▶ _Source_:
^^^^
Bug 1724248

Summary: Cluster Monitoring Operator fails to complete - reconciling Cluster Monitoring Operator ServiceMonitor failed
Product: OpenShift Container Platform Reporter: Mark McLoughlin <markmc>
Component: MonitoringAssignee: Lili Cosic <lcosic>
Status: CLOSED ERRATA QA Contact: Junqi Zhao <juzhao>
Severity: high Docs Contact:
Priority: unspecified    
Version: 4.2.0CC: alegrand, anpicker, erooth, lserven, mloibl, pkrupa, surbania
Target Milestone: ---   
Target Release: 4.2.0   
Hardware: Unspecified   
OS: Unspecified   
Whiteboard:
Fixed In Version: Doc Type: If docs needed, set a value
Doc Text:
Story Points: ---
Clone Of: Environment:
Last Closed: 2019-10-16 06:32:41 UTC Type: Bug
Regression: --- Mount Type: ---
Documentation: --- CRM:
Verified Versions: Category: ---
oVirt Team: --- RHEL 7.3 requirements from Atomic Host:
Cloudforms Team: --- Target Upstream Version:
Embargoed:

Description Mark McLoughlin 2019-06-26 14:53:07 UTC
Description of problem:

https://prow.svc.ci.openshift.org/view/gcs/origin-ci-test/logs/release-openshift-origin-installer-e2e-aws-serial-4.2/1259
https://prow.svc.ci.openshift.org/view/gcs/origin-ci-test/logs/release-openshift-origin-installer-e2e-aws-upgrade/3115
https://prow.svc.ci.openshift.org/view/gcs/origin-ci-test/logs/release-openshift-origin-installer-e2e-aws-upgrade/3135

The cluster-monitoring-operator is reporting this in its ClusterOperator:

Failed to rollout the stack. Error: running task Updating Cluster Monitoring Operator failed: reconciling Cluster Monitoring Operator ServiceMonitor failed: creating ServiceMonitor object failed: the server could not find the requested resource (post servicemonitors.monitoring.coreos.com)

and CVO waits for >20 minutes waiting for it to complete, then we time out


Version-Release number of selected component (if applicable):

4.2.0-0.ci-2019-06-26-011753
4.2.0-0.ci-2019-06-25-195655
4.2.0-0.nightly-2019-06-25-222454


How reproducible:

Three 4.2 based installs failed in the past 24 hours with similar signatures

Comment 1 Matthias Loibl 2019-07-02 12:29:01 UTC
Here are some more specific log lines: 
Could not update servicemonitor "openshift-kube-scheduler-operator/kube-scheduler-operator": the server does not recognize this resource, check extension API servers
Could not update servicemonitor "openshift-service-catalog-apiserver-operator/openshift-service-catalog-apiserver-operator": the server does not recognize this resource, check extension API servers

Comment 6 Sergiusz Urbaniak 2019-08-23 15:18:27 UTC
sounds good, thanks, this indeed is assigned for 4.2.0 and planned out for this sprint.
^^^^
▶ _Information supplied_:
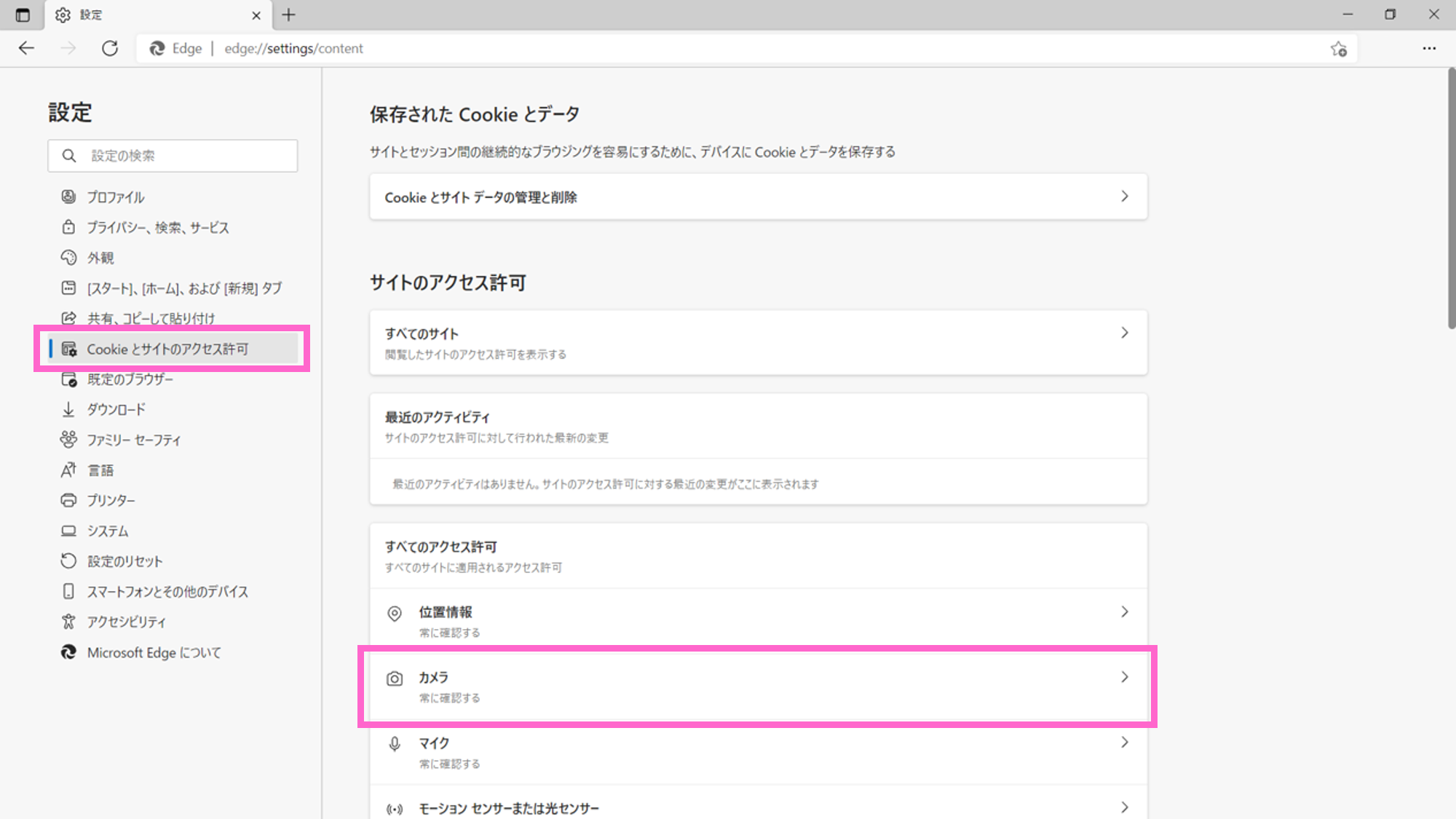Open the favorites star in the address bar

[x=1339, y=49]
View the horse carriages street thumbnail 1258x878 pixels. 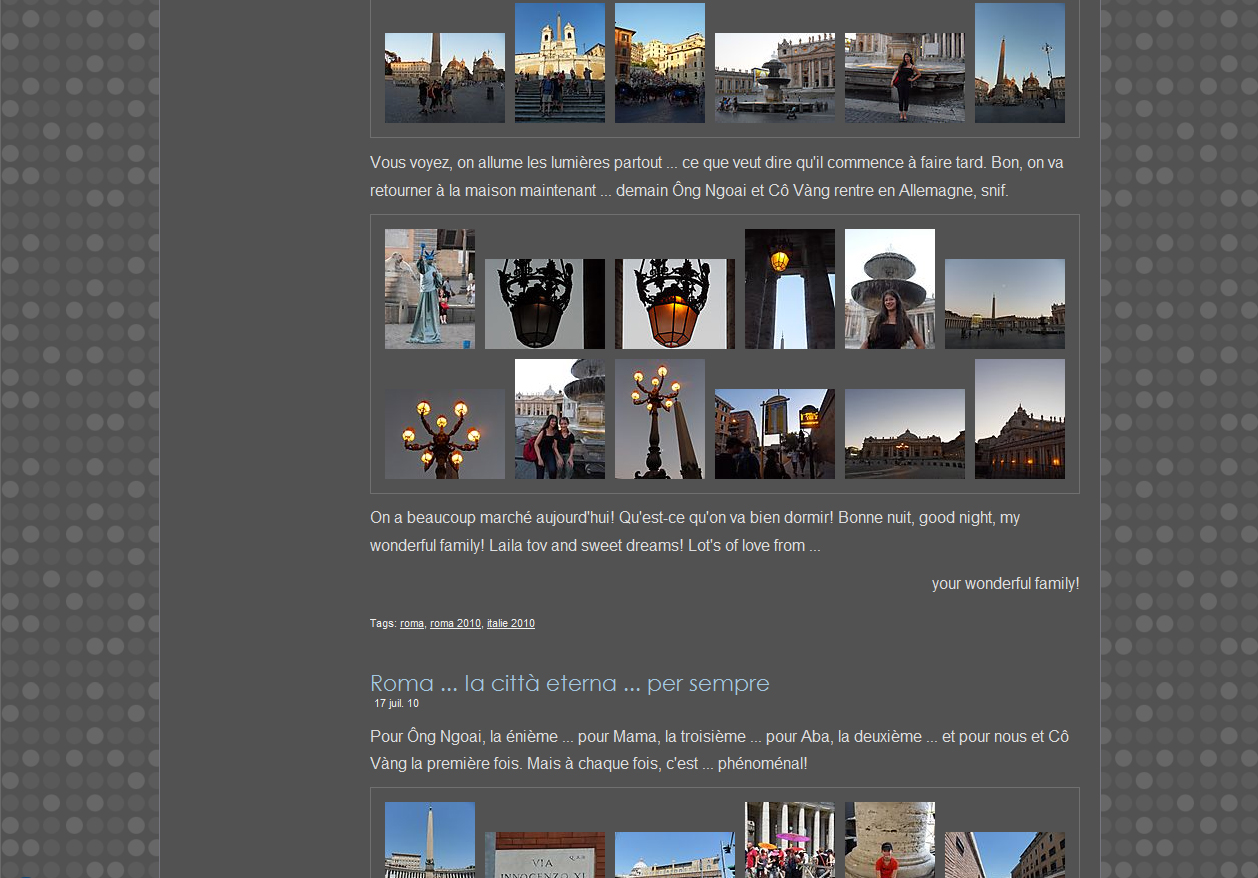pos(659,63)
^^^^
▶ _Required task_:
Retype the passage of the bug report between "The cluster-monitoring-operator is" and "resource (post servicemonitors.monitoring.coreos.com)", inclusive.

▶ _Final result_:
The cluster-monitoring-operator is reporting this in its ClusterOperator:

Failed to rollout the stack. Error: running task Updating Cluster Monitoring Operator failed: reconciling Cluster Monitoring Operator ServiceMonitor failed: creating ServiceMonitor object failed: the server could not find the requested resource (post servicemonitors.monitoring.coreos.com)